The complexity of proving the discrete Jordan Curve theorem and related principles
Seminar Room 1, Newton Institute
The Jordan Curve Theorem states that a simple, closed curve divides the plane into exactly two connected components. We consider the ``discrete'' version of this theorem (JCT) where the curve lies in an nxn grid. The Theorem can be formalized as either true statements in Bounded Arithmetic or families of propositional tautologies. Here we show that the formalizations in Bounded Arithmetic are provable in some weak theories (i.e., V^0 and V^0(2)); this implies that the families of tautologies have short proofs in the corresponding propositional proof systems.
First, we formalize the theorem when the simple curve is given as a sequence of edges on the grid.
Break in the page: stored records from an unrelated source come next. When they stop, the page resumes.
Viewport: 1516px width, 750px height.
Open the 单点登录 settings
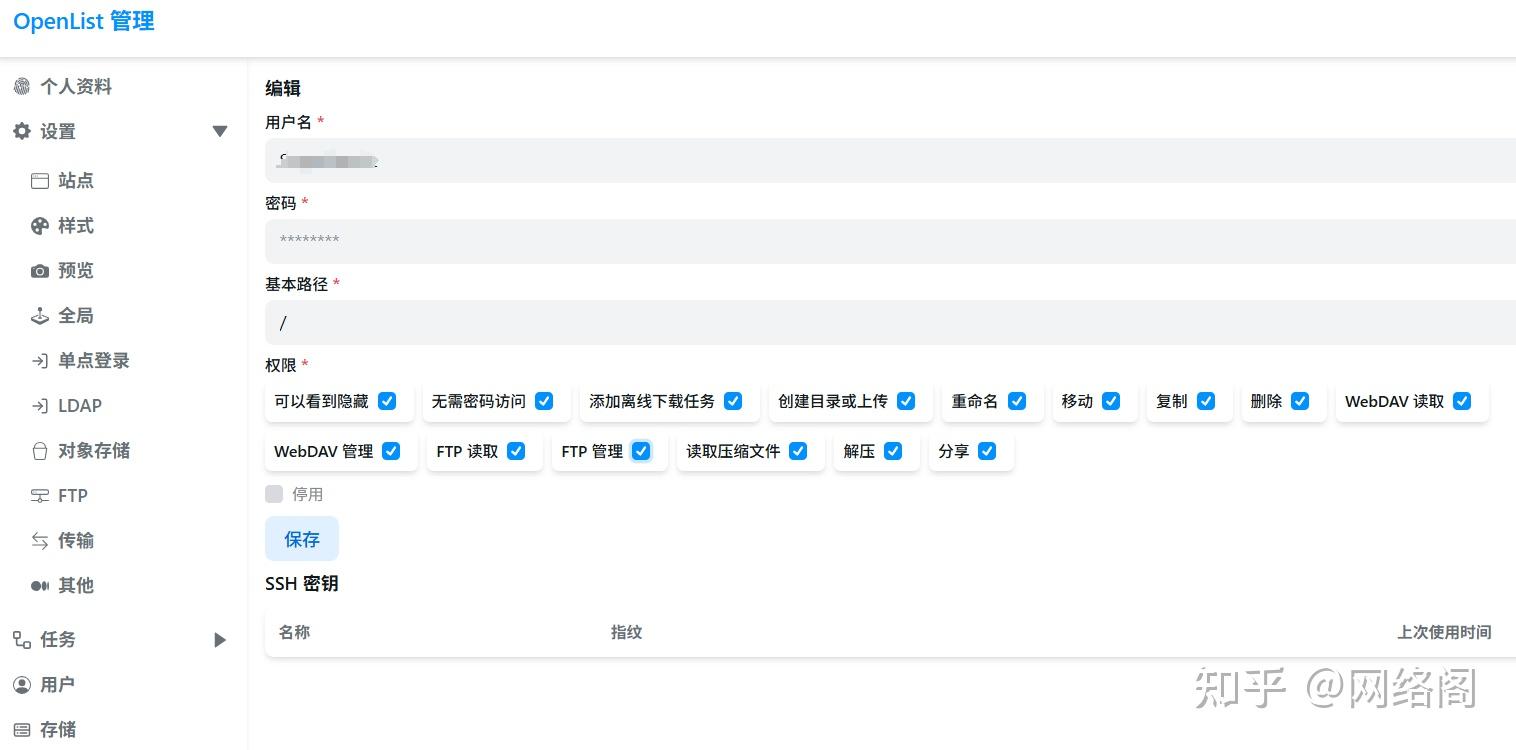point(94,360)
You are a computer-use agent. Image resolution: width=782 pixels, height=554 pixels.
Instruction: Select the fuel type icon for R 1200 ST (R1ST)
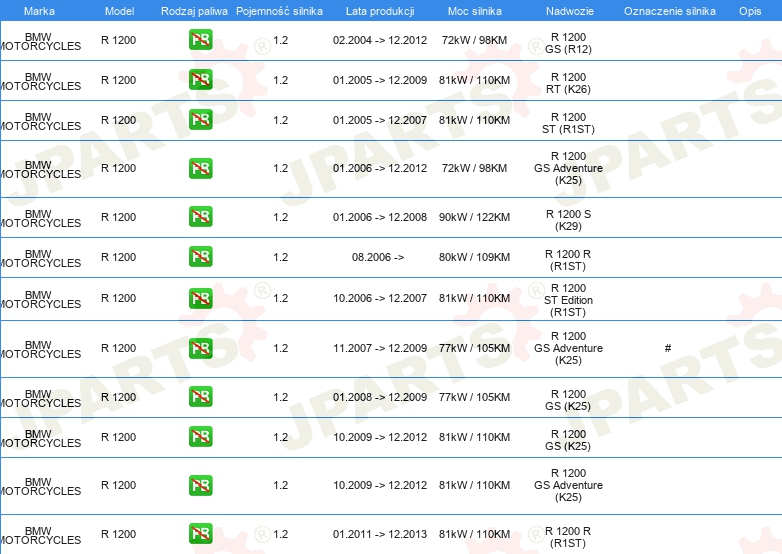tap(200, 120)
We show that in this case the theorem can be proved in the theory V^0. Next, we consider the case where the input is a set of edges which generally form multiple simple closed curves. The interesting conclusion here is that the set of edges divides the plane into at least two connected components. We show that this is indeed provable in the theory V^0(2).
The related principles include the STCONN on grid graph considered by Buss [Polynomial-size Frege and Resolution Proofs of st-Connectivity and Hex Tautologies] and the nonplanarity of K3,3. STCONN is reducible to JCT, and thus it is provable in V^0(2). This improves Buss's result (that STCONN has polysize proof in TC^0-Frege).